▸ AIM OF THE EXERCISE
Among the lines below, count those with "computer". Give the total alone.

Stored data entries
************
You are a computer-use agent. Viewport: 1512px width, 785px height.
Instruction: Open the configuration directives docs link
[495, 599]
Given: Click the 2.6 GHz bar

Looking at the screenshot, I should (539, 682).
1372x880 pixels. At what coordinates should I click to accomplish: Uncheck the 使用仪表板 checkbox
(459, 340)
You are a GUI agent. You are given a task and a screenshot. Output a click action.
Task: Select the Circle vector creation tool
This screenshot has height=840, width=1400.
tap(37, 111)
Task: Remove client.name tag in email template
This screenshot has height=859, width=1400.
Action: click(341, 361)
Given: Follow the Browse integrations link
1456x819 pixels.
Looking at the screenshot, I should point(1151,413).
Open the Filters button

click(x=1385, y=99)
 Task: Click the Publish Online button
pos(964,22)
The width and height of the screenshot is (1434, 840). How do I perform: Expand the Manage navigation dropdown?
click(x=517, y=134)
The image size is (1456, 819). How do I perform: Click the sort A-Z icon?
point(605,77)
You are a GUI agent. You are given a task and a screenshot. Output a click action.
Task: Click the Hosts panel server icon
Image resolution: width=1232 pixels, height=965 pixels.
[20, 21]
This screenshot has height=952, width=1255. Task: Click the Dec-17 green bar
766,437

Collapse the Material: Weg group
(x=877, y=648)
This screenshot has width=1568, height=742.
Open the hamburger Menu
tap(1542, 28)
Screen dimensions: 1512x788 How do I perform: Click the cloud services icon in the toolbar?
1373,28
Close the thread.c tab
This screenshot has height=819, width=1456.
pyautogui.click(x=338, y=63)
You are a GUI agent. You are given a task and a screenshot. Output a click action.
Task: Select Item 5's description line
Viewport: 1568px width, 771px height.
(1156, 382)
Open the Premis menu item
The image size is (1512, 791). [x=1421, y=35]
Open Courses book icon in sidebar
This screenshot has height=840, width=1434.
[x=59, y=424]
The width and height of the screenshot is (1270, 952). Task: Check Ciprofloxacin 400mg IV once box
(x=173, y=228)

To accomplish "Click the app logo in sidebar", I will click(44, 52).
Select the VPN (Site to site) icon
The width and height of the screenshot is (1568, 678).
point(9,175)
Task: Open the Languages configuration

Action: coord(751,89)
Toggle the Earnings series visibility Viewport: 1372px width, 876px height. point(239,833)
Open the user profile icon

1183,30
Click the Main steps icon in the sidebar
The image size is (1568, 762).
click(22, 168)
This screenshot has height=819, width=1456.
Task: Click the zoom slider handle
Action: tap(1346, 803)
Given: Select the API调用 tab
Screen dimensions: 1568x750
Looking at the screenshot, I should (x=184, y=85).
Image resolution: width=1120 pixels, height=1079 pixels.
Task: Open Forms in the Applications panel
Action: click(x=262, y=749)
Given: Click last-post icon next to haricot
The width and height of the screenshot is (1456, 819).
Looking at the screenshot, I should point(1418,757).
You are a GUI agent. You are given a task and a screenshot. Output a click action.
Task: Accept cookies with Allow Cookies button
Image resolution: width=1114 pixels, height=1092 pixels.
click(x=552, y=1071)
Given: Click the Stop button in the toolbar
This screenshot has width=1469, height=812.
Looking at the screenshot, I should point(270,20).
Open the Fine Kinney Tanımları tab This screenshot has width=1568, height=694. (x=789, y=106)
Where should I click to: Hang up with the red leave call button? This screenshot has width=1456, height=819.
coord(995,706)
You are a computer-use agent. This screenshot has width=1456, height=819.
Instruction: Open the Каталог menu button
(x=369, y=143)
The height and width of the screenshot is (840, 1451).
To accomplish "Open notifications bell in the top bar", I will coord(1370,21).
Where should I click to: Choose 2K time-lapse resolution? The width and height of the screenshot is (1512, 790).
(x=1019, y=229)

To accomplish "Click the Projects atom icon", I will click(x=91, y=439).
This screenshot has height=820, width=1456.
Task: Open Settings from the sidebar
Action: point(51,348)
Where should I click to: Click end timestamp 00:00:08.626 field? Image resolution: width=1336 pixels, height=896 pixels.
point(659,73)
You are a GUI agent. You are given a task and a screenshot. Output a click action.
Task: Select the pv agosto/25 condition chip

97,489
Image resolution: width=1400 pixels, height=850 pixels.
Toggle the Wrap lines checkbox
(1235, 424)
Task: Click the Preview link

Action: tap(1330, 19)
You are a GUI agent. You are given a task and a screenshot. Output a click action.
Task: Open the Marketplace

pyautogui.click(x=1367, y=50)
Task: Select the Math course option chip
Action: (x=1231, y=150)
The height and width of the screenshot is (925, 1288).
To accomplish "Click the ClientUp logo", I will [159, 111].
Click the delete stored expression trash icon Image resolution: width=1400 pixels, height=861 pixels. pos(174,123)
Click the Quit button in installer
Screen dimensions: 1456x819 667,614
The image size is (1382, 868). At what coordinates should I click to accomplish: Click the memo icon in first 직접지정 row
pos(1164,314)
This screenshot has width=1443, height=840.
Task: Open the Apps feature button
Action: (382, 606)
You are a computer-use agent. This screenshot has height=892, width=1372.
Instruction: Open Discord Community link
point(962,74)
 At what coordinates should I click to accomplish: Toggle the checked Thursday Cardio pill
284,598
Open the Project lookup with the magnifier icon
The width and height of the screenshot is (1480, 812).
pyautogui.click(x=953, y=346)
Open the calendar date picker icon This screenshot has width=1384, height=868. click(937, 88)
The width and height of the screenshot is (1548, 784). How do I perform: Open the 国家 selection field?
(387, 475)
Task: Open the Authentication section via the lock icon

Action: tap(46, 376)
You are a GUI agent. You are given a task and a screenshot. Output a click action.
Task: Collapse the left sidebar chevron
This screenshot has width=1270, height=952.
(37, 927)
************
▸ SOLUTION FOR THIS EXERCISE
3